╭─ Information

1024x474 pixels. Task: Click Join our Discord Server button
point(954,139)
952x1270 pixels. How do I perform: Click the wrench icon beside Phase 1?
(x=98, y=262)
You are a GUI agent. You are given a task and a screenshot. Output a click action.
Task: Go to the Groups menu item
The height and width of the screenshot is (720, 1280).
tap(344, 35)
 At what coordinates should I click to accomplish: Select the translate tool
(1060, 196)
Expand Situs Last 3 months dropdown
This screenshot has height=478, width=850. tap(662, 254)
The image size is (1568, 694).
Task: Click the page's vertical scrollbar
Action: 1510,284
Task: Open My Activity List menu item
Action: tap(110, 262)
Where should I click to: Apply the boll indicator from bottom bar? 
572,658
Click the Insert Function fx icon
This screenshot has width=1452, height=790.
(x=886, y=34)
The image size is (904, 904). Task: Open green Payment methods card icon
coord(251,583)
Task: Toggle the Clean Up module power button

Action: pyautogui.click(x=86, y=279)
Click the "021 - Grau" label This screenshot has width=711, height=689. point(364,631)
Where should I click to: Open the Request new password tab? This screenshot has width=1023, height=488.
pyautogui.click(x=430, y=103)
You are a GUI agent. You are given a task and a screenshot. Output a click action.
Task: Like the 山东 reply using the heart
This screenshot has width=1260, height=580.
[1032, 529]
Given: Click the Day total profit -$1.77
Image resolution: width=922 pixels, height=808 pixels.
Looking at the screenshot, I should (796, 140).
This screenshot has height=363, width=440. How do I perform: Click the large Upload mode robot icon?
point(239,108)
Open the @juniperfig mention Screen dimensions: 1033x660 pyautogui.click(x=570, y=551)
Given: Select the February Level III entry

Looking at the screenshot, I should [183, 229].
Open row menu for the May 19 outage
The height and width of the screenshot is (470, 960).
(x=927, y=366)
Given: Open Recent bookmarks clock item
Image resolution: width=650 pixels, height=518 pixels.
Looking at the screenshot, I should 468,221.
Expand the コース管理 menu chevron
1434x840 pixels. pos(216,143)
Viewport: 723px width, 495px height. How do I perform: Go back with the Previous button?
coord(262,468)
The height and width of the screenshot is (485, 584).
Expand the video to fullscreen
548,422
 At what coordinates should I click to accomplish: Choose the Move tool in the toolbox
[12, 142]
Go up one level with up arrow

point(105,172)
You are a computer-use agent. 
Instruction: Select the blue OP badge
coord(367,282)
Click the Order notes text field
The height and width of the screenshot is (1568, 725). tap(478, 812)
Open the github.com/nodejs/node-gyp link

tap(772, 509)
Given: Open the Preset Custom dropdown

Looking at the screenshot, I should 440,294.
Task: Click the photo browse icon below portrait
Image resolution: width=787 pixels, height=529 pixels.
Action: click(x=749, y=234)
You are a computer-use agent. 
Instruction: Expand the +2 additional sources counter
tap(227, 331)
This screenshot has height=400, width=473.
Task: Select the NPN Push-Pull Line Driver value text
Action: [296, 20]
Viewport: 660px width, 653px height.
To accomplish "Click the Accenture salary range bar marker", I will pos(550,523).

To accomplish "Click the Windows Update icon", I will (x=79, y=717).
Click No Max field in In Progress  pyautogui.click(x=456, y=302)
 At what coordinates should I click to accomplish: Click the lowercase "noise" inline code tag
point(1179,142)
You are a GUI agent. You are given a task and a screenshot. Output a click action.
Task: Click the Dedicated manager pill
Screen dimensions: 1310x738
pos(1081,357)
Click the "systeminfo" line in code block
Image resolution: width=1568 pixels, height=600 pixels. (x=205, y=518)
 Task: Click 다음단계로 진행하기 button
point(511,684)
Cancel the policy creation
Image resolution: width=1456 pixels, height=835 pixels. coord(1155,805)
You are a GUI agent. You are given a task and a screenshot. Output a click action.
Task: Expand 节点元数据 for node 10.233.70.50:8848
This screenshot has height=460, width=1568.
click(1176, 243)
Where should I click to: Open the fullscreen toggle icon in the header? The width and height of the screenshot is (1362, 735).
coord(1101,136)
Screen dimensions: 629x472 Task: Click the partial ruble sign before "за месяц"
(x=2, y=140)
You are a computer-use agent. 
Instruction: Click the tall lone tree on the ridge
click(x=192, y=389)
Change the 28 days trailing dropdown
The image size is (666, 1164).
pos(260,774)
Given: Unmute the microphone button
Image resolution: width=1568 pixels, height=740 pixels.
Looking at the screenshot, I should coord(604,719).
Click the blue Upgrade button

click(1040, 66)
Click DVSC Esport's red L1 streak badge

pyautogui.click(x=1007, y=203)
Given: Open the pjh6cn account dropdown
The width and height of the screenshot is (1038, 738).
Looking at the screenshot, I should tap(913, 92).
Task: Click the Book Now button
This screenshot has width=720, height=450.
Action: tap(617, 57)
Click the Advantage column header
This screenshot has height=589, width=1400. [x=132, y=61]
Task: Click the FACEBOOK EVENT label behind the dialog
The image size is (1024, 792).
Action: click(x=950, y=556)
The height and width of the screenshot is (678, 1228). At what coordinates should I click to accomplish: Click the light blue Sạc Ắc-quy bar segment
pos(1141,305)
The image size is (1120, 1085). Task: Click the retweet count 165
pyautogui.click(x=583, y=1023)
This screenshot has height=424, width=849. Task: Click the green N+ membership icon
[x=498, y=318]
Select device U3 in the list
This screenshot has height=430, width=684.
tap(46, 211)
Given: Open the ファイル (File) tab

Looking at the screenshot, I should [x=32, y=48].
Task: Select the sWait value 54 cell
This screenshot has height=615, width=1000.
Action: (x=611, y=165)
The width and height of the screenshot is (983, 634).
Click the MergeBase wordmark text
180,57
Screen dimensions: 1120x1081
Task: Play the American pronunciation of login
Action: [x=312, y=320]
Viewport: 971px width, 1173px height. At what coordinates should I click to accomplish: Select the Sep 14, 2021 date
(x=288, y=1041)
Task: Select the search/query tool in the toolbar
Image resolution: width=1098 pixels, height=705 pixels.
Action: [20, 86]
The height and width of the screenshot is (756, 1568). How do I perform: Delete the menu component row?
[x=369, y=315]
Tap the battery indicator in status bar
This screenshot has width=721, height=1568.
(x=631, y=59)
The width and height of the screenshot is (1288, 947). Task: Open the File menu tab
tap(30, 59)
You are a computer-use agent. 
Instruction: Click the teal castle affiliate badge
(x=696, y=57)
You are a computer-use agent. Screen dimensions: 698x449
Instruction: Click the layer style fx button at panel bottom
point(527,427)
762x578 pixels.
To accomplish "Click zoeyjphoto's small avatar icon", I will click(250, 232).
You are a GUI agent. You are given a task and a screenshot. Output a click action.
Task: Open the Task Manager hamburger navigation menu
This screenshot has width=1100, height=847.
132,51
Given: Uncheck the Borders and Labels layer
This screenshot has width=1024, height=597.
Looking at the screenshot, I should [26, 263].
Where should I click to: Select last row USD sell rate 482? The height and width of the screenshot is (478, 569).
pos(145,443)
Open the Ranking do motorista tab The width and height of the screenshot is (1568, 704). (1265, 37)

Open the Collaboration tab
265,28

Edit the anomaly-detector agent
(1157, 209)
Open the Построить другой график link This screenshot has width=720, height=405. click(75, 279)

╰─

Every line above needs to be repeated exactly as shown.

Output for this exercise =>
1024x474 pixels. Task: Click Join our Discord Server button
point(954,139)
952x1270 pixels. How do I perform: Click the wrench icon beside Phase 1?
(x=98, y=262)
You are a GUI agent. You are given a task and a screenshot. Output a click action.
Task: Go to the Groups menu item
The height and width of the screenshot is (720, 1280).
tap(344, 35)
 At what coordinates should I click to accomplish: Select the translate tool
(1060, 196)
Expand Situs Last 3 months dropdown
This screenshot has height=478, width=850. tap(662, 254)
The image size is (1568, 694).
Task: Click the page's vertical scrollbar
Action: 1510,284
Task: Open My Activity List menu item
Action: tap(110, 262)
Where should I click to: Apply the boll indicator from bottom bar? 
572,658
Click the Insert Function fx icon
This screenshot has width=1452, height=790.
(x=886, y=34)
The image size is (904, 904). Task: Open green Payment methods card icon
coord(251,583)
Task: Toggle the Clean Up module power button

Action: pyautogui.click(x=86, y=279)
Click the "021 - Grau" label This screenshot has width=711, height=689. point(364,631)
Where should I click to: Open the Request new password tab? This screenshot has width=1023, height=488.
pyautogui.click(x=430, y=103)
You are a GUI agent. You are given a task and a screenshot. Output a click action.
Task: Like the 山东 reply using the heart
This screenshot has width=1260, height=580.
[1032, 529]
Given: Click the Day total profit -$1.77
Image resolution: width=922 pixels, height=808 pixels.
Looking at the screenshot, I should (796, 140).
This screenshot has height=363, width=440. How do I perform: Click the large Upload mode robot icon?
point(239,108)
Open the @juniperfig mention Screen dimensions: 1033x660 pyautogui.click(x=570, y=551)
Given: Select the February Level III entry

Looking at the screenshot, I should [183, 229].
Open row menu for the May 19 outage
The height and width of the screenshot is (470, 960).
(x=927, y=366)
Given: Open Recent bookmarks clock item
Image resolution: width=650 pixels, height=518 pixels.
Looking at the screenshot, I should 468,221.
Expand the コース管理 menu chevron
1434x840 pixels. pos(216,143)
Viewport: 723px width, 495px height. How do I perform: Go back with the Previous button?
coord(262,468)
The height and width of the screenshot is (485, 584).
Expand the video to fullscreen
548,422
 At what coordinates should I click to accomplish: Choose the Move tool in the toolbox
[12, 142]
Go up one level with up arrow

point(105,172)
You are a computer-use agent. 
Instruction: Select the blue OP badge
coord(367,282)
Click the Order notes text field
The height and width of the screenshot is (1568, 725). tap(478, 812)
Open the github.com/nodejs/node-gyp link

tap(772, 509)
Given: Open the Preset Custom dropdown

Looking at the screenshot, I should 440,294.
Task: Click the photo browse icon below portrait
Image resolution: width=787 pixels, height=529 pixels.
Action: click(x=749, y=234)
You are a computer-use agent. 
Instruction: Expand the +2 additional sources counter
tap(227, 331)
This screenshot has height=400, width=473.
Task: Select the NPN Push-Pull Line Driver value text
Action: [296, 20]
Viewport: 660px width, 653px height.
To accomplish "Click the Accenture salary range bar marker", I will pos(550,523).

To accomplish "Click the Windows Update icon", I will (x=79, y=717).
Click No Max field in In Progress  pyautogui.click(x=456, y=302)
 At what coordinates should I click to accomplish: Click the lowercase "noise" inline code tag
point(1179,142)
You are a GUI agent. You are given a task and a screenshot. Output a click action.
Task: Click the Dedicated manager pill
Screen dimensions: 1310x738
pos(1081,357)
Click the "systeminfo" line in code block
Image resolution: width=1568 pixels, height=600 pixels. (x=205, y=518)
 Task: Click 다음단계로 진행하기 button
point(511,684)
Cancel the policy creation
Image resolution: width=1456 pixels, height=835 pixels. coord(1155,805)
You are a GUI agent. You are given a task and a screenshot. Output a click action.
Task: Expand 节点元数据 for node 10.233.70.50:8848
This screenshot has height=460, width=1568.
click(1176, 243)
Where should I click to: Open the fullscreen toggle icon in the header? The width and height of the screenshot is (1362, 735).
coord(1101,136)
Screen dimensions: 629x472 Task: Click the partial ruble sign before "за месяц"
(x=2, y=140)
You are a computer-use agent. 
Instruction: Click the tall lone tree on the ridge
click(x=192, y=389)
Change the 28 days trailing dropdown
The image size is (666, 1164).
pos(260,774)
Given: Unmute the microphone button
Image resolution: width=1568 pixels, height=740 pixels.
Looking at the screenshot, I should coord(604,719).
Click the blue Upgrade button

click(1040, 66)
Click DVSC Esport's red L1 streak badge

pyautogui.click(x=1007, y=203)
Given: Open the pjh6cn account dropdown
The width and height of the screenshot is (1038, 738).
Looking at the screenshot, I should tap(913, 92).
Task: Click the Book Now button
This screenshot has width=720, height=450.
Action: tap(617, 57)
Click the Advantage column header
This screenshot has height=589, width=1400. [x=132, y=61]
Task: Click the FACEBOOK EVENT label behind the dialog
The image size is (1024, 792).
Action: click(x=950, y=556)
The height and width of the screenshot is (678, 1228). At what coordinates should I click to accomplish: Click the light blue Sạc Ắc-quy bar segment
pos(1141,305)
The image size is (1120, 1085). Task: Click the retweet count 165
pyautogui.click(x=583, y=1023)
This screenshot has height=424, width=849. Task: Click the green N+ membership icon
[x=498, y=318]
Select device U3 in the list
This screenshot has height=430, width=684.
tap(46, 211)
Given: Open the ファイル (File) tab

Looking at the screenshot, I should [x=32, y=48].
Task: Select the sWait value 54 cell
This screenshot has height=615, width=1000.
Action: (x=611, y=165)
The width and height of the screenshot is (983, 634).
Click the MergeBase wordmark text
180,57
Screen dimensions: 1120x1081
Task: Play the American pronunciation of login
Action: [x=312, y=320]
Viewport: 971px width, 1173px height. At what coordinates should I click to accomplish: Select the Sep 14, 2021 date
(x=288, y=1041)
Task: Select the search/query tool in the toolbar
Image resolution: width=1098 pixels, height=705 pixels.
Action: [20, 86]
The height and width of the screenshot is (756, 1568). How do I perform: Delete the menu component row?
[x=369, y=315]
Tap the battery indicator in status bar
This screenshot has width=721, height=1568.
(x=631, y=59)
The width and height of the screenshot is (1288, 947). Task: Open the File menu tab
tap(30, 59)
You are a computer-use agent. 
Instruction: Click the teal castle affiliate badge
(x=696, y=57)
You are a computer-use agent. Screen dimensions: 698x449
Instruction: Click the layer style fx button at panel bottom
point(527,427)
762x578 pixels.
To accomplish "Click zoeyjphoto's small avatar icon", I will click(250, 232).
You are a GUI agent. You are given a task and a screenshot. Output a click action.
Task: Open the Task Manager hamburger navigation menu
This screenshot has width=1100, height=847.
132,51
Given: Uncheck the Borders and Labels layer
This screenshot has width=1024, height=597.
Looking at the screenshot, I should [26, 263].
Where should I click to: Select last row USD sell rate 482? The height and width of the screenshot is (478, 569).
pos(145,443)
Open the Ranking do motorista tab The width and height of the screenshot is (1568, 704). (1265, 37)

Open the Collaboration tab
265,28

Edit the anomaly-detector agent
(1157, 209)
Open the Построить другой график link This screenshot has width=720, height=405. click(75, 279)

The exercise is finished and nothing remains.